Sedum species are low-maintenance succulent plants that exhibit a wide range of adaptation, effective aesthetic qualities, and drought resistance (some species can survive for up to 4 months without water) [33,34,35]. Furthermore, Sedum (Crassulaceae) is considered an ideal genus for harsh conditions in green roofs, including sun exposure, intense heat, cold, and drought [34, 35]. Although many urban landscapes often experience a lack of moisture, unpredictable rainfall can also lead to an excess of moisture, which is detrimental to the overall health of plant landscapes. The empirical performance of sedums under waterlogging varied from species to species during landscape applications, particularly under waterlogging conditions. However, it is worth noting that some species with drought resistance also have better waterlogging tolerance.

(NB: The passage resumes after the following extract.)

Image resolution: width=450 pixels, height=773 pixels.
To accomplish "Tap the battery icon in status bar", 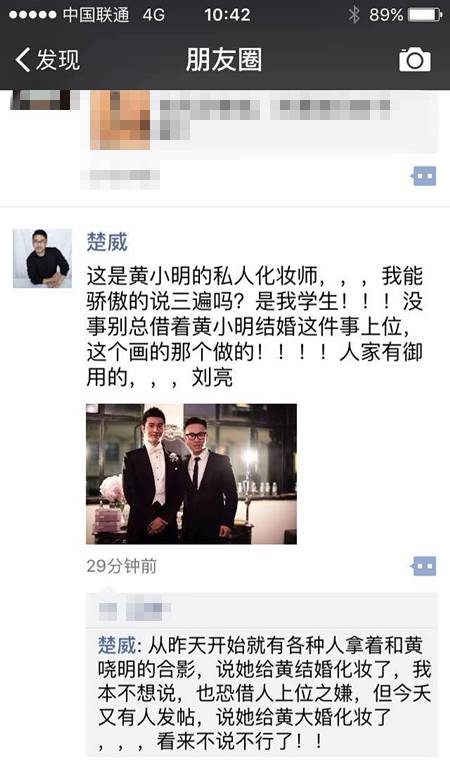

Several studies have been conducted on the drought stress of stonecrop [36,37,38]. However, less attention has been paid to its adaptability and adaptive mechanisms under waterlogging conditions. Previously, we revealed that Sedum spectabile Boreau ‘Carl’ displayed greater leaf chlorophyll content and water soluble carbohydrate concentration than the S. spectabile ‘Rosenteller’ after waterlogging [39]. The purpose of this research was to analyze the tolerance and characterize physiological and morphological responses in seventeen Crassulaceae species to waterlogging conditions. This information is essential for selecting and implementing Crassulaceae species in the landscape.

Materials and methods

Plant material and stress treatment

The vigorous cuttings of three genera of plants in Crassulaceae (Hylotelephium: S1-S8; Phedimus: S9-S11; Sedum: S12-S17) (Table 1) were planted in an aperture disk that was filled with a homogenized mixture of peat and vermiculite (v:v = 1:1) at the Beijing Forestry University nursery (40°0′ N, 116°19′ E). Two weeks later, the cuttings were transferred to plastic pots measuring 15 × 15 cm. A 2:2:1 mixture of peat, vermiculite, and sandy soil (v/v/v) was used as a substrate. Pots were randomly placed outside and irrigated every two weeks. A routine fertilization and weeding program was undertaken every two weeks to assist with the development of the treatments. All materials were purchased from Beijing Huamu Co., Ltd.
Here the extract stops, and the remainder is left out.